The jobs probably won't be enough to make a dent in the nation's nearly 10 percent unemployment rate, but for Americans desperate for work, they're far more than an early Christmas present.
"I'm trying to do anything at this point," said Nancy Hoagland, who was laid off from her marketing job in May and has been working part time as a cashier at a golf club near her home in Littleton, Colo., to pay the bills.
On hearing that stores might add more jobs this holiday season, she said she might stop by Kohl's department store on the way home to request an application.
"My husband and I could be facing foreclosure if we don't get [steady employment] secured in the next couple of months. I've never faced anything like that in my life," she said.
Retailers will add between 550,000 and 650,000 jobs this holiday season, according to an updated forecast from the national outsourcing firm Challenger, Gray & Christmas Inc., said spokesman James Pedderson. That's significantly more than the 501,400 added last year but still well below the 720,800 added in 2007, just before the recession began.
The holidays are crucial to retailers, accounting for 40 percent of annual sales in some cases. Retailers have seen modest sales gains in recent months, easing fears of a double-dip recession. Another positive sign: Americans' incomes have risen slightly but steadily this year.

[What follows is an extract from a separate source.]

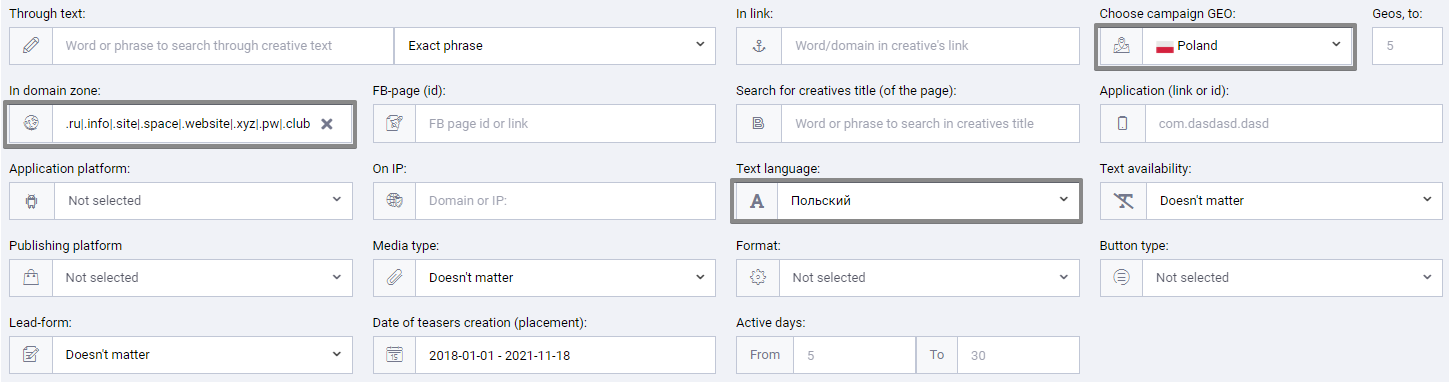Click the anchor icon for In link

coord(758,46)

It's not clear whether those bright spots will offset pessimism among shoppers. Sales are still far below pre-recession levels, and consumer confidence is at its lowest point since February.
Most retailers plan to hire more workers or the same number as last year, according to a survey of 20 major U.S. retailers, including J.C. Penney Co., Abercrombie & Fitch Co., and Pier 1 Imports.
"In general, it looks more positive than we had anticipated," said Maryam Morse, a national retail practice leader at Philadelphia-based consulting firm Hay Group, which conducted the survey.
Retail analysts have predicted that Americans will spend 1 percent to 3 percent more this holiday season — less than the 4 percent year-to-year growth when the economy was healthier but better than nothing as far as the stores are concerned.
Some of them are being aggressive to take advantage. Toys R Us, for example, is hiring 10,000 more seasonal workers than it did last year to staff 600 temporary stores it is opening for the holidays. Many of those stores are in shopping malls that were left without toy stores after KB Toys went out of business in 2008.
Others are making more modest adjustments. Macy's recently said it was increasing seasonal hiring slightly to about 65,000 because it expects better holiday revenue than last year, though it wouldn't specify how many more it was.
Pier 1, American Eagle and Borders also said they are slightly increasing their seasonal staff this year. Other big chains, including Wal-Mart Stores Inc. and Best Buy Co., expect hiring to be flat.